Why Would Oracle Want TikTok?

TikTok Logo
Oracle is reportedly in talks to acquire the certain operations of social video service TikTok. 

I'm hearing through the back channel that the move is not being well received within Oracle itself this morning. 

From the Verge

Oracle has expressed an interest in acquiring TikTok, according to the Financial Times, giving Microsoft a potential competitor in its bid to control the Chinese social video app in the US. Larry Ellison’s enterprise software giant has reportedly held preliminary talks with TikTok’s parent company ByteDance already, working with venture capital firms including General Atlantic and Sequoia Capital, and is “seriously considering” acquiring its business in the US, Canada, Australia, and New Zealand.

So why would Oracle acquire a business that is so far out of its market space? 

I've heard speculations from various quarters. It could be motivated by a desire to leverage TikTok's user data to enhance Oracle's marketing products. It could be motivated by a desire to get into a consumer business. It could be motivated by a desire to hurt Microsoft--something that would fit Ellison's competitive nature. 

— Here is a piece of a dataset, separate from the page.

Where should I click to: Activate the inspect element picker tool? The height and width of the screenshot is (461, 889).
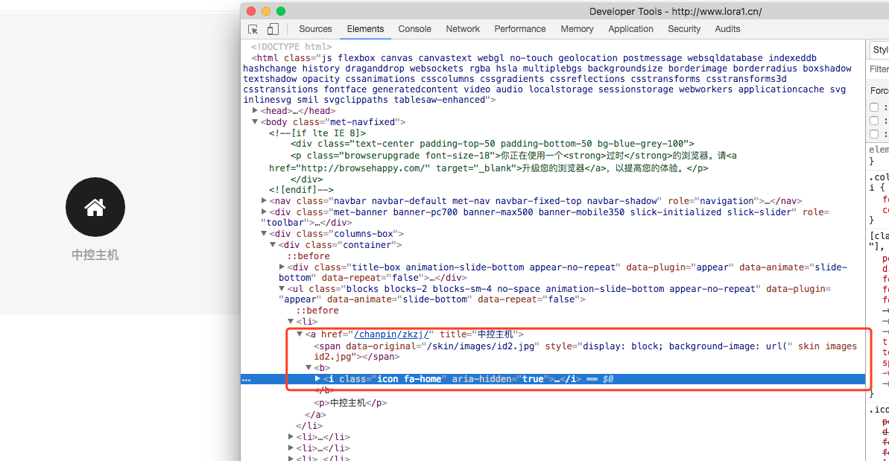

There's one more possible motivation I haven't heard mentioned, and that is to get TikTok's huge workload for Oracle Cloud Infrastructure (OCI). Oracle's market share lags far behind Amazon, Microsoft, and even Google's. There is a bit of a chicken-and-egg problem facing Oracle, however. Cloud infrastructure providers need large workloads to realize economies of scale, making them price competitive. But how can Oracle achieve that scale? One way is to buy the workloads. And what bigger workload than a video-sharing service? 

This is likely the reason that it offered a deal to host some of Zoom's workloads on OCI. So, it might also be the primary motivation for Oracle to pitch for TikTok. 

Anyone with me?  

1 comment:

clive boulton said...

Two more reasons. TikTok gives Oracle a head start on content addressable databases--the future of big data NewSQL DBMS. Secondly, business communications tend to see adoption by younger demographics on social media platforms that scale well, e.g. YouTube.